WASHINGTON, D.C. – Today, U.S. Sen. Sherrod Brown (D-OH), a member of the Senate Veterans’ Affairs Committee, announced that the Senate has passed the FY 2021 National Defense Authorization Act (NDAA) Conference Report, which includes an amendment from Brown to expand the list of medical conditions associated with Agent Orange exposure. The amendment would expand the Department of Veterans Affairs’ (VA) list of conditions to include Parkinsonism, Bladder Cancer and Hypothyroidism. Brown has vowed to continue fighting to get a fourth condition, Hypertension, added in the future.
Earlier this year, Brown took to the Senate floor to push for this amendment to be included in the NDAA.
“If you were exposed to poison while serving our country, you deserve the benefits you earned, period. No exceptions,” said Brown.
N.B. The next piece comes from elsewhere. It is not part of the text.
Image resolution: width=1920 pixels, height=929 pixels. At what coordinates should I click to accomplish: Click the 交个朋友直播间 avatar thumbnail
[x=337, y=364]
Currently, VA provides presumptions for fourteen health outcomes for which the National Academies of Science, Engineering, and Medicine has found a sufficient or limited suggestive association between herbicide exposure and a particular medical condition. However, VA has yet to add the four aforementioned conditions, even though they meet that criteria, making it difficult for veterans to receive care and benefits for these illnesses.
Brown has been fighting to help veterans exposed to Agent Orange in the Senate:
In 2018, Brown introduced the Blue Water Navy Vietnam Veterans Act, which would ensure these veterans are able to receive the healthcare benefits they need and have earned after their exposure to Agent Orange in Vietnam.
In 2019, at Brown’s request, the Senate Committee on Veterans’ Affairs held a hearing on toxic exposure. Brown pressed government officials to act on the National Academies report regarding Agent Orange related diseases.
In October of last year, Brown joined his Senate Veterans’ Affairs Committee colleagues and veterans service organizations (VSOs) to condemn the Trump Administration, following released documents that revealed the White House blocked efforts by VA to expand the list of presumptive health outcomes for Vietnam veterans suffering from service-connected exposure to Agent Orange.
A presumption of exposure means that if a veteran served in a specific area during a defined timeframe, VA will presume that they were exposed to certain harmful chemicals or environmental hazards. This designation is critical to getting veterans the health care they need.